Siamo, come si vede, a una distanza siderale dalla Città secolare, centrata sulle libertà individuali e sull’istituzionalizzazione della logica pluralistico-competitiva , alla quale Gramsci guardava con orrore. La Città futura che egli ebbe sempre in mente era una Città sacra, rigorosamente collettivistica , descritta come un “armonico organismo solidale retto dall’amore e dalla pietà” e animato dalla “coscienza gioiosa di essere un tutto organico, un sistema omogeneo e compatto, che lavorando utilmente , che producendo disinteressatamente la ricchezza sociale, afferma la sua sovranità , attua il suo potere e la sua libertà creatrice di storia”.
Luciano Pellicani
L’ipoteca giudeocristiana, con tutti i corollari escatologico-purificatori-sterminazionisti, è forte nel movimento comunista, e non è una sorpresa che in quello italiano lo sia forse anche un po’ di più.
Ma non starei certo a fare credito alle rivoluzioni “liberali” e capitaliste di aver contraddetto il detto maoista sul fatto che “La Rivoluzione non è un pranzo di gala, non è una festa letteraria, non è un disegno o un ricamo, non si può fare con tanta eleganza, con tanta serenità e delicatezza, con tanta grazia e cortesia.
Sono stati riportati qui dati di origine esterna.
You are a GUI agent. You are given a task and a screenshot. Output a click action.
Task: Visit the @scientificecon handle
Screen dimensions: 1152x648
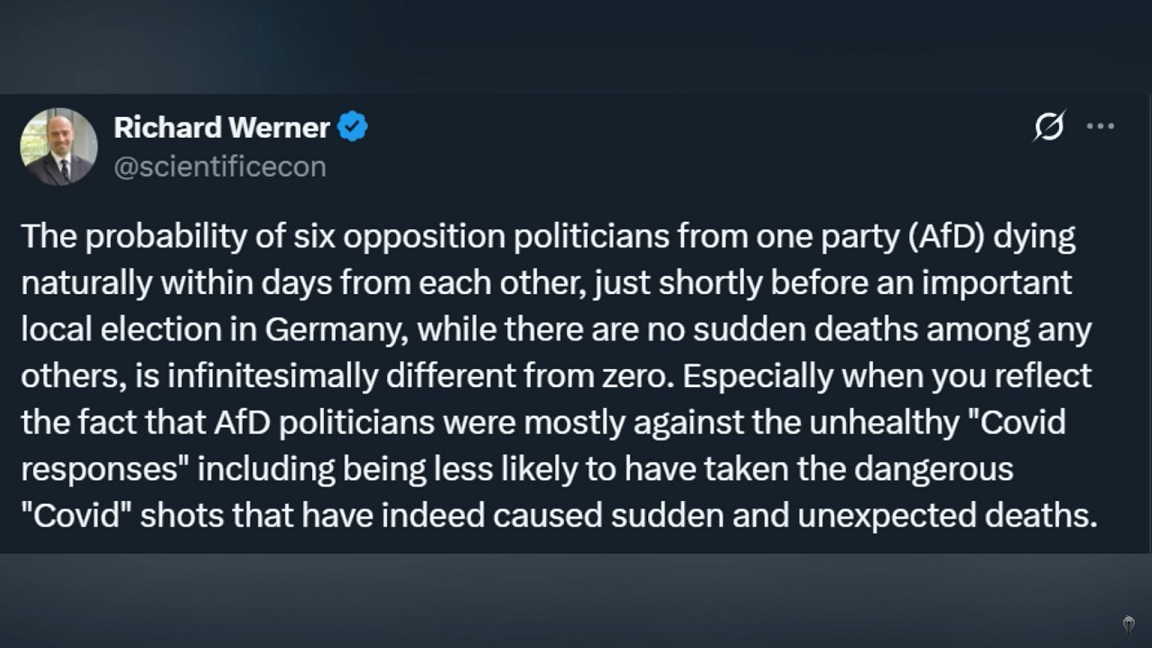tap(220, 167)
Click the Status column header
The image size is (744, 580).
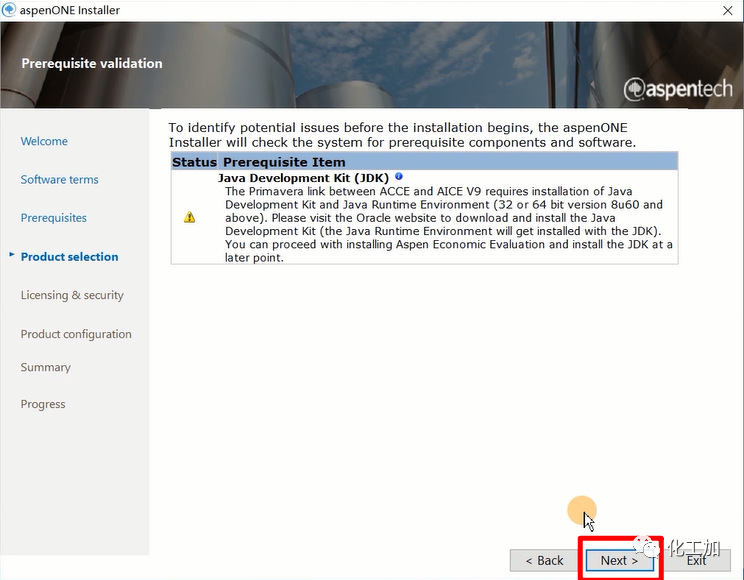point(194,162)
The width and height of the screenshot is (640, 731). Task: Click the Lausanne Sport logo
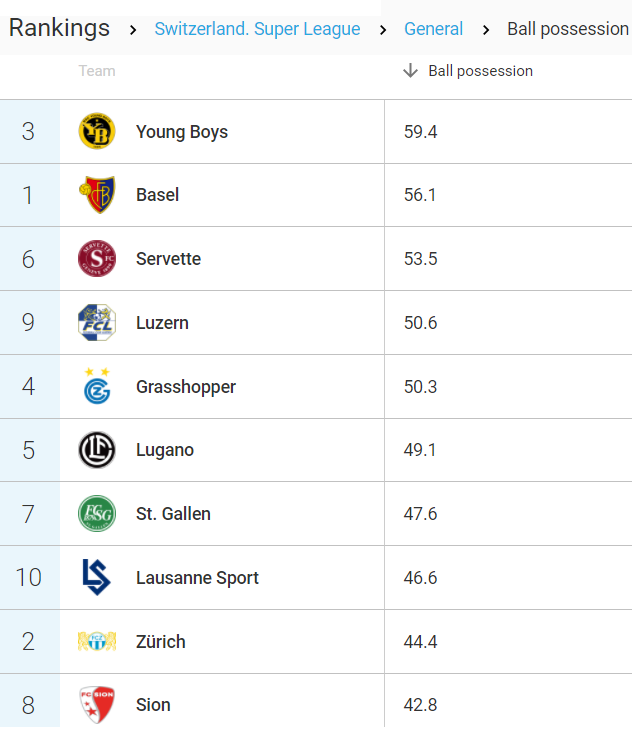click(x=96, y=577)
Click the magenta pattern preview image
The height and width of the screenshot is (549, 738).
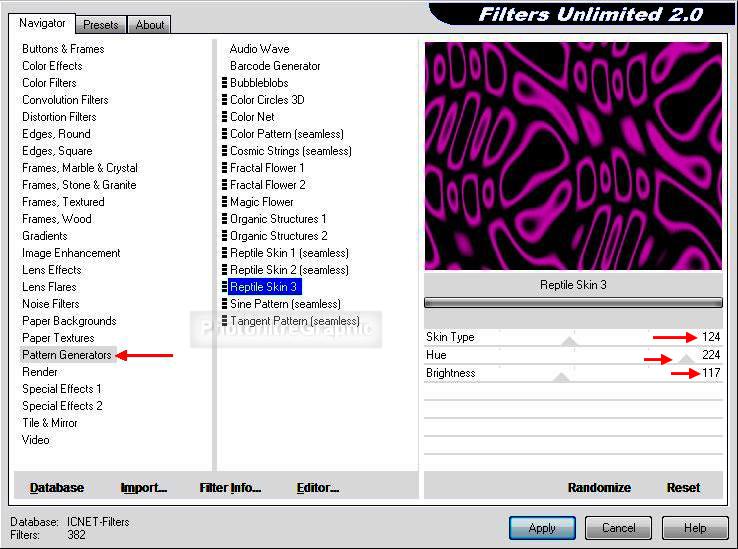point(573,155)
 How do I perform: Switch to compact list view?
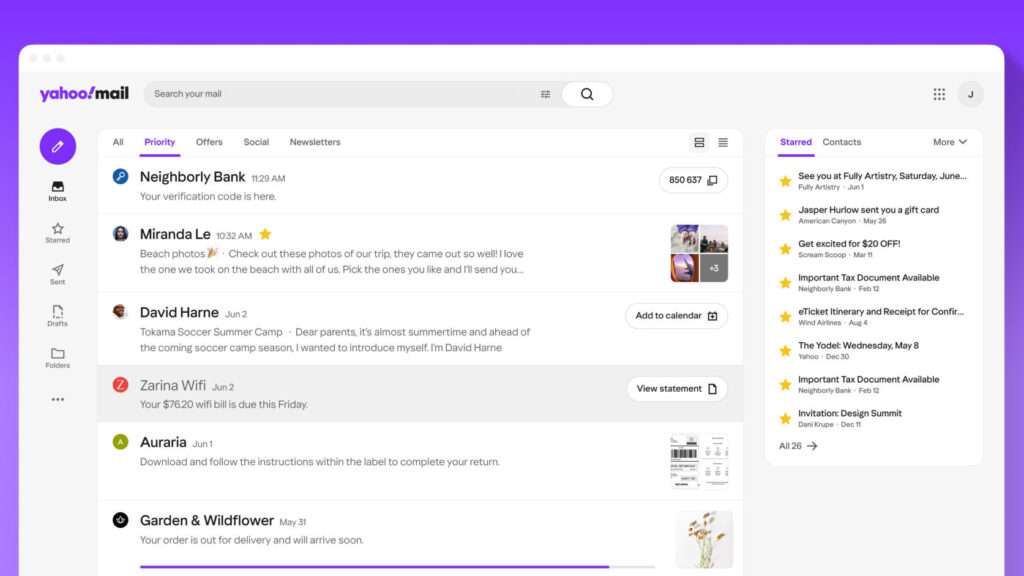(723, 142)
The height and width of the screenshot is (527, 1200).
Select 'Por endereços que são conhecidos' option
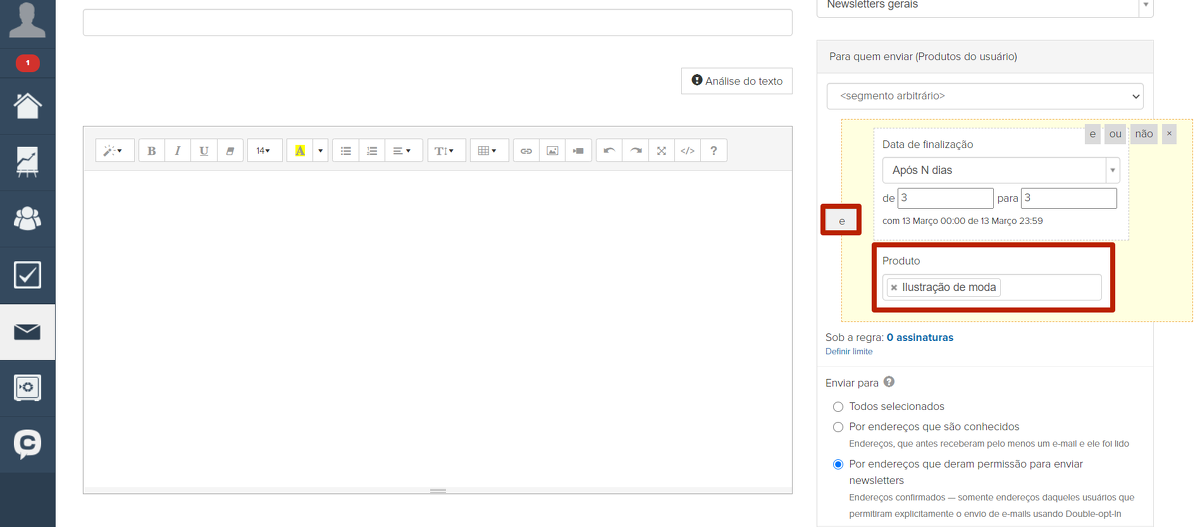(838, 426)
La Rivoluzione è un atto di violenza”. Ricordare il genocidio vandeano è quasi un luogo comune, ma anche per tutto l’ottocento e il novecento il capitalismo ha continuato ad uccidere ovunque ne avesse possibilità e convenienza.
Credo che Vaj colga un punto importante, sul piano squisitamente “storico-sociologico”. Troppo spesso si dimentica che negli ultimi tre secoli le rivoluzioni armate le ha fatte quasi sempre la borghesia – in nome proprio o in nome del proletariato. Non a caso Marx rimproverava ai lavoratori di non avere lo stesso piglio aggressivo dei capitalisti. Ne dobbiamo scordare che i capi dei partiti rivoluzionari (inclusi Marx, Engels, Lenin, ecc.) venivano quasi tutti dalla classe borghese, da famiglie benestanti. La maggiore attitudine alla violenza delle classi agiate non dovrebbe stupire affatto. Chi si contenta di fare il lavoratore dipendente, il gregario, il marginale, il servitore, ecc., in cambio della sicurezza, del posto fisso, della sopravvivenza biologica, ha evidentemente in corpo un quantum di violenza, egoismo, cinismo inferiore a chi si arrampica nella scala sociale con tutte le proprie forze.